U.S. crude inventory declined again last week, reducing fear of a repeat 2014/16 oil glut occurring. The latest weekly survey by the U.S. Energy Information Administration (EIA) indicates a small inventory fall of 1.2 million barrels in the week ended December 7. This follows a 7.3 million barrel decline in the previous week. The decrease over the past two weeks follows 10 straight weeks of U.S. crude inventory build.
While EIA data include only U.S. inventory, the survey results are considered more reliable than international figures and are often used a surrogate for global inventory status.
Despite the inventory reversal – and OPEC+ agreement to cut production in H1 2019 – crude prices remain 30 percent down from beginning October. Brent is trading around $60 as of December 12.

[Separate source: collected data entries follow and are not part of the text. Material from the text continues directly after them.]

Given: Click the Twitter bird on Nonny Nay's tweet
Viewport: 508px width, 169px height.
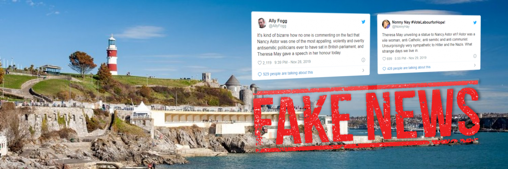Looking at the screenshot, I should [x=475, y=23].
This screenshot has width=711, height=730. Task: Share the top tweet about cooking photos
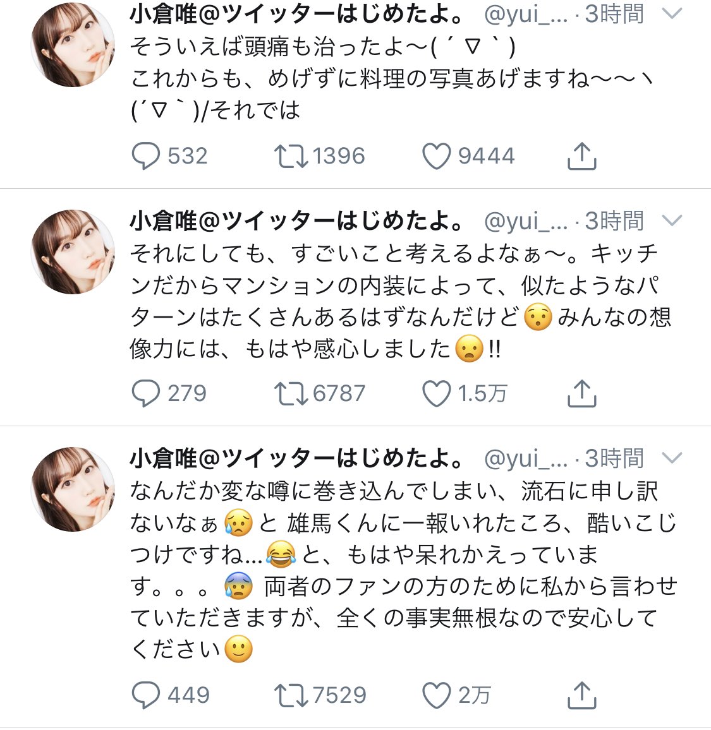coord(581,156)
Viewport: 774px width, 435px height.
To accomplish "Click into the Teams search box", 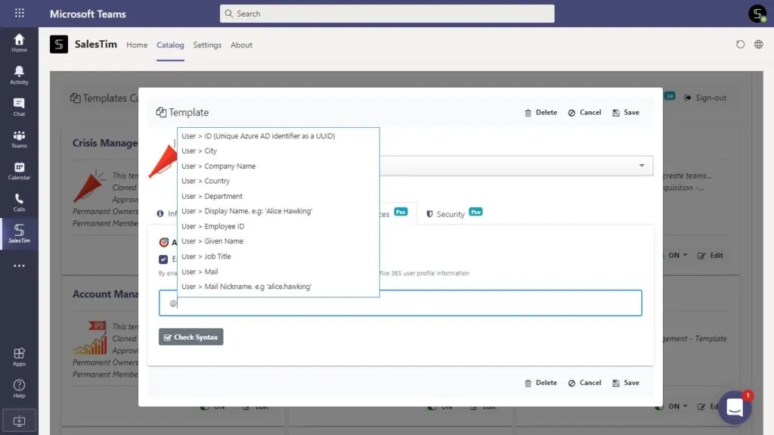I will (387, 14).
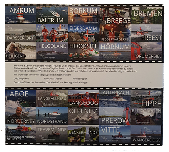This screenshot has width=169, height=152.
Task: Open the LABOE tile
Action: (x=21, y=98)
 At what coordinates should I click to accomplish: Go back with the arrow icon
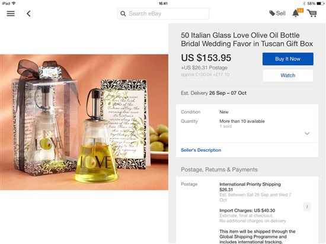click(28, 14)
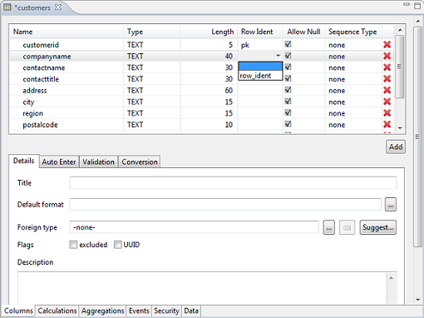
Task: Remove the address column using red X
Action: [387, 90]
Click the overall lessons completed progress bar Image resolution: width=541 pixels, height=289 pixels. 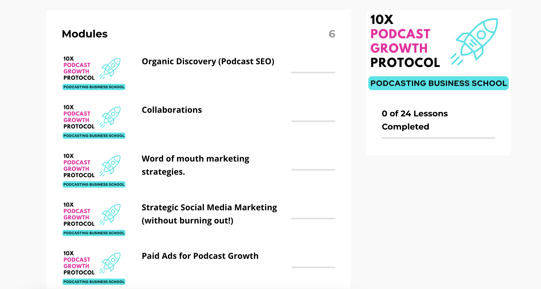tap(438, 138)
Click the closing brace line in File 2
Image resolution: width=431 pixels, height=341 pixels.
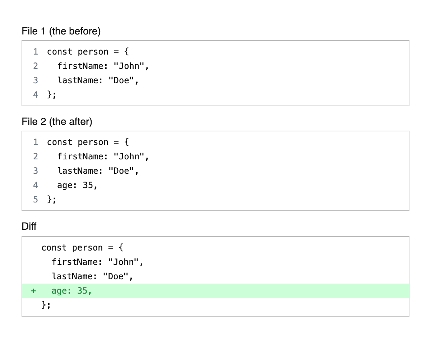[52, 200]
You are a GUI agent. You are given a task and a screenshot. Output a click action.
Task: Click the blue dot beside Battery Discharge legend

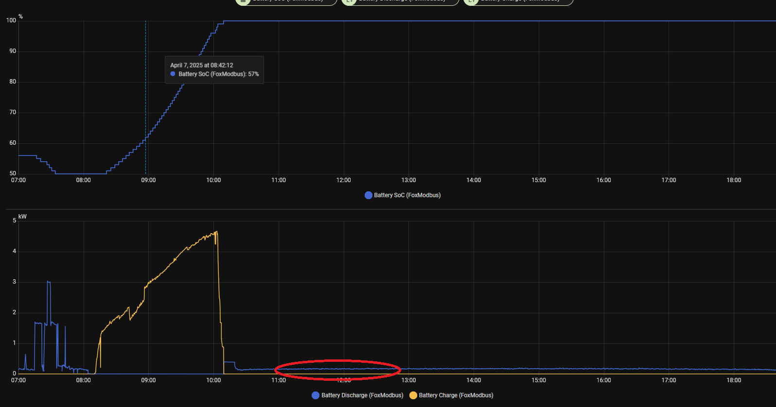[x=316, y=395]
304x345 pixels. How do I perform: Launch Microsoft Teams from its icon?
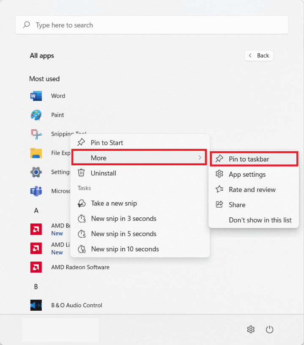coord(36,191)
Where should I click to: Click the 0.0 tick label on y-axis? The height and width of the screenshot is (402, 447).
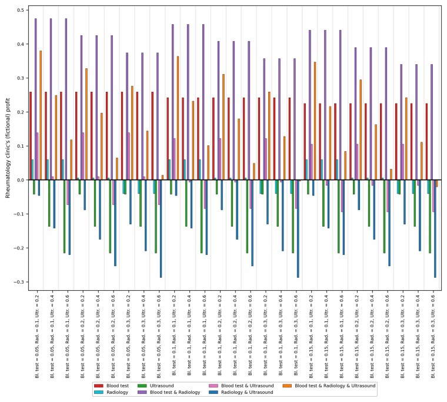click(19, 180)
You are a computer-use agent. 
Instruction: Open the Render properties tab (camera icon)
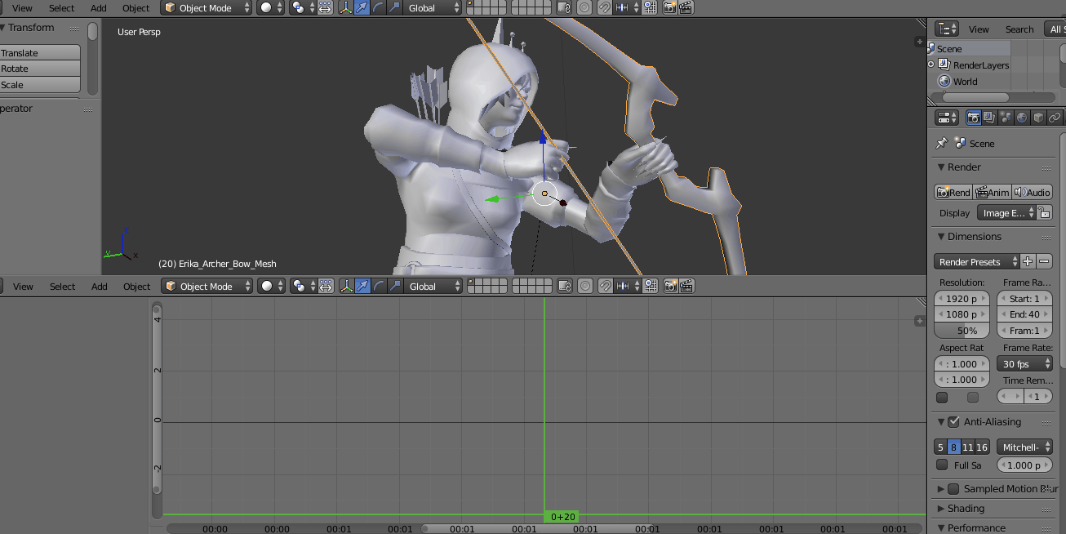tap(973, 117)
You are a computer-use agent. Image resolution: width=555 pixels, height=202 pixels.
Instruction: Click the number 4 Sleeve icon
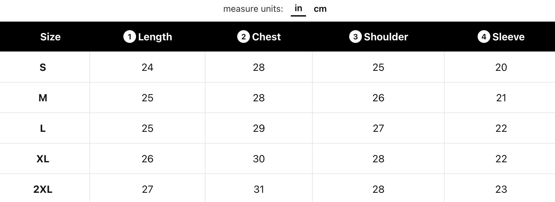pos(484,37)
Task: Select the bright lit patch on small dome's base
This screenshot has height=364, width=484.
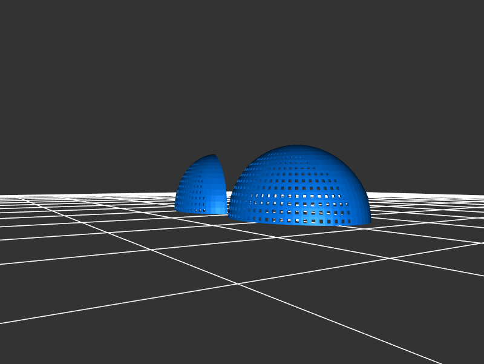Action: pos(215,207)

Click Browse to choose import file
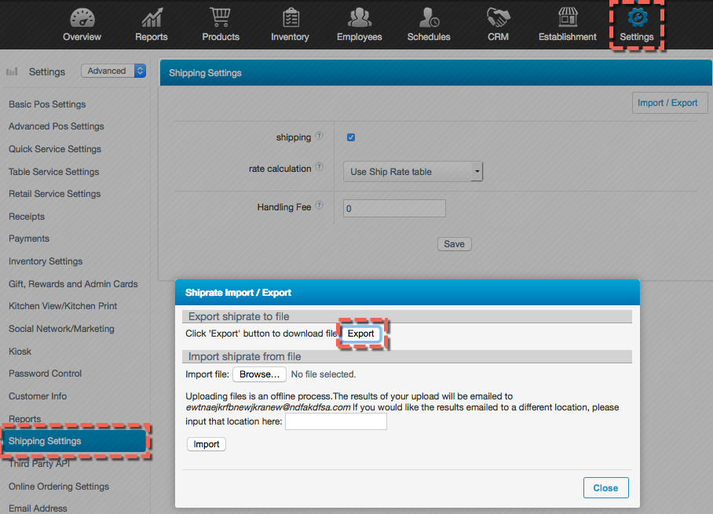click(259, 374)
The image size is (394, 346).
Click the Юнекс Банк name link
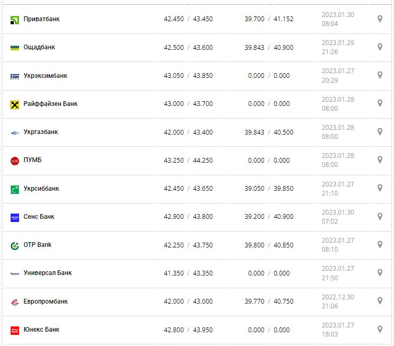(x=41, y=330)
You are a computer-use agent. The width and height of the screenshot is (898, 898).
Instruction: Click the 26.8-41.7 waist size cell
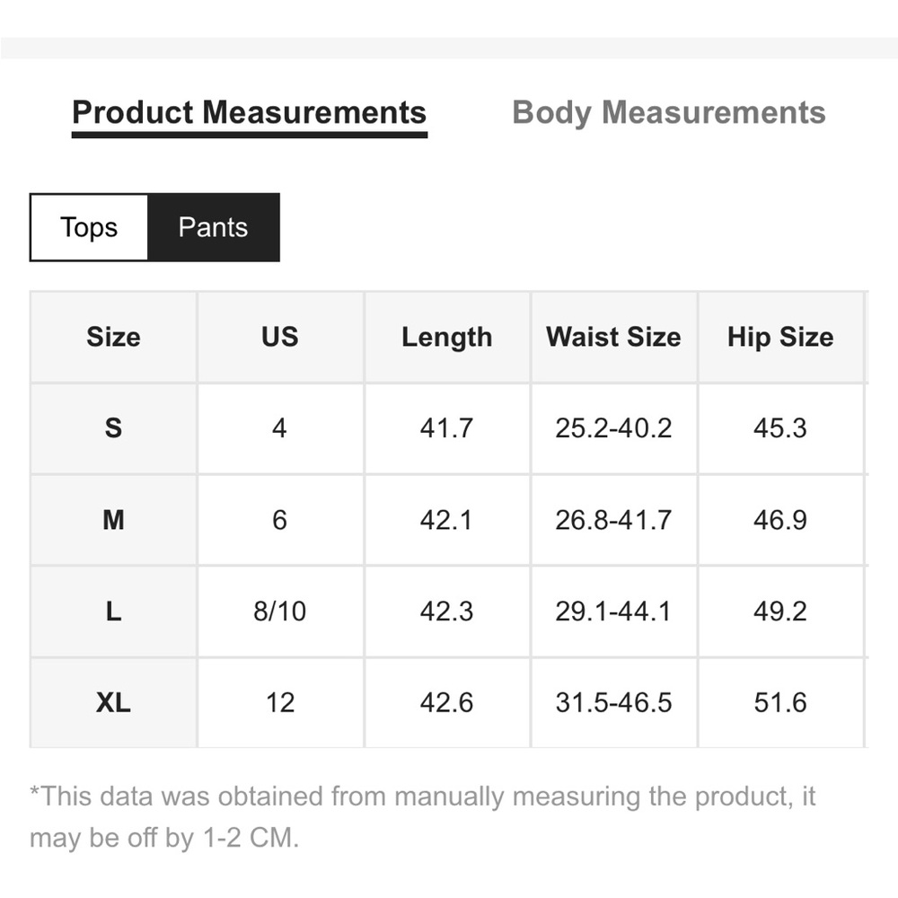[613, 520]
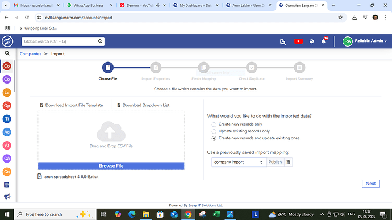Open the 'company import' mapping dropdown
Screen dimensions: 392x220
coord(239,162)
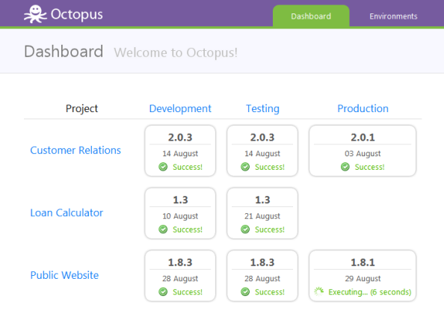444x320 pixels.
Task: Click the success icon for Customer Relations Testing
Action: click(x=245, y=167)
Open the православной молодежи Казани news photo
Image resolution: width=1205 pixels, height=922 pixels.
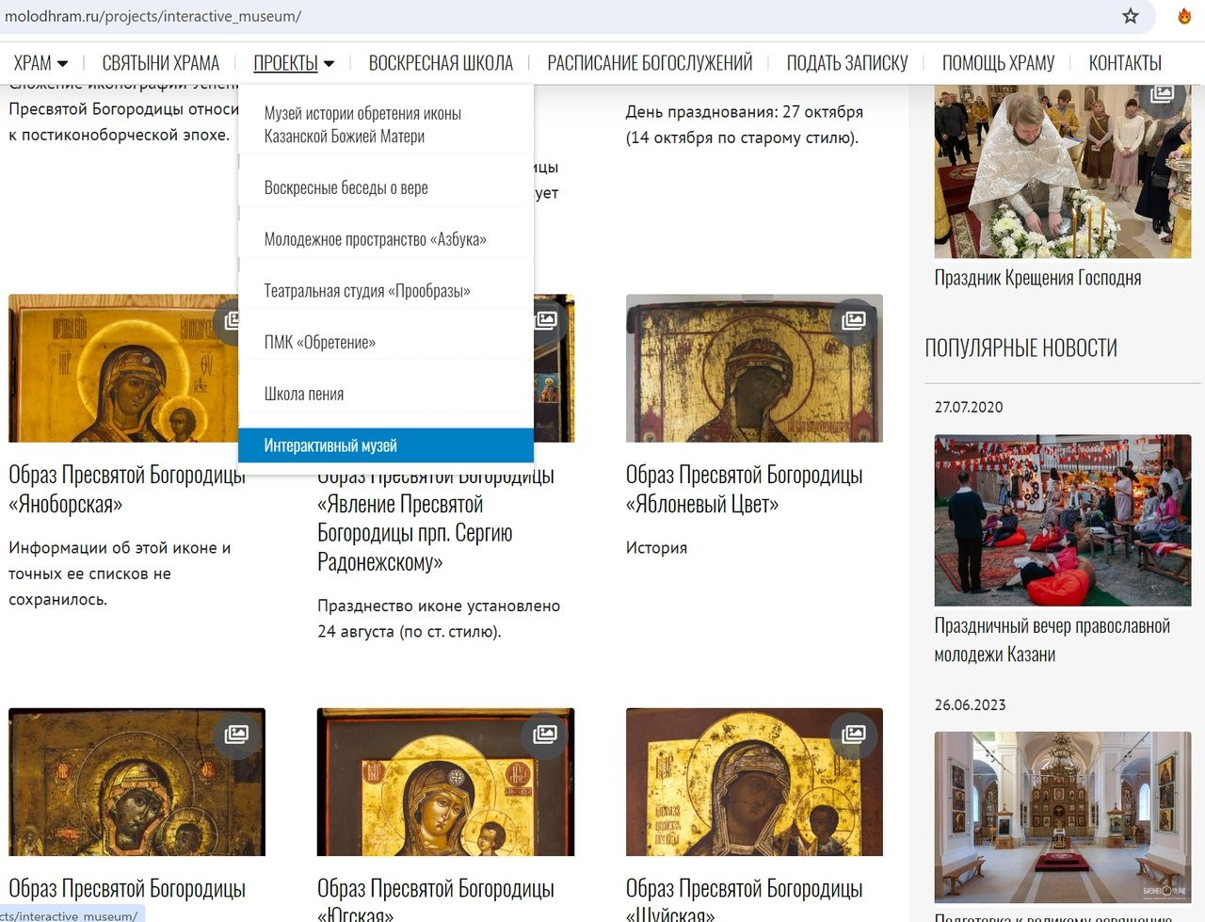(1062, 520)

Oil prices regularly overshoot the level needed to balance demand and supply. Current prices are below the balancing level needed to attract investment to meet growing demand and replace depleting reserves. Assuming OPEC+ production cuts are implemented as planned – and no major demand disruption occurs – we should be back in the $65 to $75 price range in Q2 2019. Our 2019/23 production floater forecast is based on oil trading in this price range over the next five years.
But the second half of 2019 is going to see a big jump in U.S. oil production as logistic bottlenecks in the U.S. shale sector are removed. U.S. oil production is expected to grow 11 percent in 2019, and OPEC+ will need to continue to meter supply to prevent a price collapse.
Meanwhile, the recent drop in crude prices has impacted a few marginal offshore projects that were set to move forward. But there has not been any major impact on investment plans of the big offshore producers. Chevron and Hess, for example, have indicated higher spending plans for next year. Petrobras has budgeted $68.8 billion for E&P spending between 2019/23 – a figure 14 percent higher than the 2018/22 plan.